What is expected: Copy word for word the part that opens with the line containing "Locate an element on the screen. The" and closes with the line containing "legend-swatch is located".

Dataset entries:
'''

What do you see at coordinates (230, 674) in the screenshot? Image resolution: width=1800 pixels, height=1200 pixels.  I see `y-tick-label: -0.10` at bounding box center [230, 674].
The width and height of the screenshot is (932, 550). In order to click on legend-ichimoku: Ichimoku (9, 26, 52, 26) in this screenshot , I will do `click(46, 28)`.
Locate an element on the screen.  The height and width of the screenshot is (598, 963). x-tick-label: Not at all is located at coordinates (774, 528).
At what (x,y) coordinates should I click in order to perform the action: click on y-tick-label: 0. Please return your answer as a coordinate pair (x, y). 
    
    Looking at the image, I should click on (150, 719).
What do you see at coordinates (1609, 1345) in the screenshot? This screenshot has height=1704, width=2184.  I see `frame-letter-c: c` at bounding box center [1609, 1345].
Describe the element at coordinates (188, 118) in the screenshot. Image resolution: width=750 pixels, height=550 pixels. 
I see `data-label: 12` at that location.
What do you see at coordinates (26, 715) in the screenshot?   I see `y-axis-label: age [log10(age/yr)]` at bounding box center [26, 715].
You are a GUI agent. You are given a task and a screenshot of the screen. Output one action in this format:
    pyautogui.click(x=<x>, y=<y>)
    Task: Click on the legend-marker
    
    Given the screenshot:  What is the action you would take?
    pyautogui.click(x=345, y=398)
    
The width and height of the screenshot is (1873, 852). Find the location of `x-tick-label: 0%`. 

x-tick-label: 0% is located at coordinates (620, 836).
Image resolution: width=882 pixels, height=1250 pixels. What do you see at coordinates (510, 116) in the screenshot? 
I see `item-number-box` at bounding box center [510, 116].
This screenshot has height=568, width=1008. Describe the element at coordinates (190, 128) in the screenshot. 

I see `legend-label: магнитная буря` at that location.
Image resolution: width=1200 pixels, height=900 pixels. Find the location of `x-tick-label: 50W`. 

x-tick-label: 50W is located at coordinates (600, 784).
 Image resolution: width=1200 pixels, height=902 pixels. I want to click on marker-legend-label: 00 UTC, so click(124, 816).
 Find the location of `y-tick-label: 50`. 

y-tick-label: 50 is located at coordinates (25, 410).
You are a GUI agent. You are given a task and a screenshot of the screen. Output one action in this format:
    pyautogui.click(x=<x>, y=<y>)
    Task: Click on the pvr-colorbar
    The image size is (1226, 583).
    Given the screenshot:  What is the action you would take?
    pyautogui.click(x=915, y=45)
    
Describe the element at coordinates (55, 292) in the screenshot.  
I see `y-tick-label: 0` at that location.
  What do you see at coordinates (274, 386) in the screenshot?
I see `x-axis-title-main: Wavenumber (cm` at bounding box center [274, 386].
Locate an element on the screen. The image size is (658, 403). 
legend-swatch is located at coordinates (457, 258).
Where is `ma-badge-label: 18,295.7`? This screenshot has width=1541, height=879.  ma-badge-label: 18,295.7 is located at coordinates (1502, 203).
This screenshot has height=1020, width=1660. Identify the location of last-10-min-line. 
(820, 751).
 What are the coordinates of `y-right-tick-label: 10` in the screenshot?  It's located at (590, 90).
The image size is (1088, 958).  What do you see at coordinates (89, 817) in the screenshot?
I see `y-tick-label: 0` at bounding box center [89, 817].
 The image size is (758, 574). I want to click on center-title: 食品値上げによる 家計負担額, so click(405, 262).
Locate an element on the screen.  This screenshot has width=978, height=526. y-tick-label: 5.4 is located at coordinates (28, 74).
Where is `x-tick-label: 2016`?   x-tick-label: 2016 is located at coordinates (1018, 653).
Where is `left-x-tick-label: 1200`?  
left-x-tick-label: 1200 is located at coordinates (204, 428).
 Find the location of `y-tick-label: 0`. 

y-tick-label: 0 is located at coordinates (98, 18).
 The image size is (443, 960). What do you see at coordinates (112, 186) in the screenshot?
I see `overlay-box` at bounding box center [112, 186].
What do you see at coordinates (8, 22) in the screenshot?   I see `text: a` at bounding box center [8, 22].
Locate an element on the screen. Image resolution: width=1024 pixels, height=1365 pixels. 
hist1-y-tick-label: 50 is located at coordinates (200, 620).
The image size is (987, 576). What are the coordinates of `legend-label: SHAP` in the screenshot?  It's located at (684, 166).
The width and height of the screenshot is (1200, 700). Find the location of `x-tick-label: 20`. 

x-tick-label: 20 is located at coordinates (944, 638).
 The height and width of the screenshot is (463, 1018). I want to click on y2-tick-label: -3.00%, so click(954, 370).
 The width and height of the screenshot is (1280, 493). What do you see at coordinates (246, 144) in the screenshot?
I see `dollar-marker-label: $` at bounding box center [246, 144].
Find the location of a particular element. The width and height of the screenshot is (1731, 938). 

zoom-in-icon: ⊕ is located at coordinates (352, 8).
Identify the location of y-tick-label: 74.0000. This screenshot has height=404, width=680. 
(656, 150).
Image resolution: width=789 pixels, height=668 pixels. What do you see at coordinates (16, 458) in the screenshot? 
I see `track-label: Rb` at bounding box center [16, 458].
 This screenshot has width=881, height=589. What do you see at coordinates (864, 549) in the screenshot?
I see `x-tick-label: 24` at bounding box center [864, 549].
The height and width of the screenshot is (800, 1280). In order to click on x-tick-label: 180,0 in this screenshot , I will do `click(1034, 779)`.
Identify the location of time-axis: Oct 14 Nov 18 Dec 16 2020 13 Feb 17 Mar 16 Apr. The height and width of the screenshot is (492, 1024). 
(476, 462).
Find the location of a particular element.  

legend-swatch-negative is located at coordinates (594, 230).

'''

Final answer:
Locate an element on the screen. The image size is (658, 403). 
legend-swatch is located at coordinates (457, 258).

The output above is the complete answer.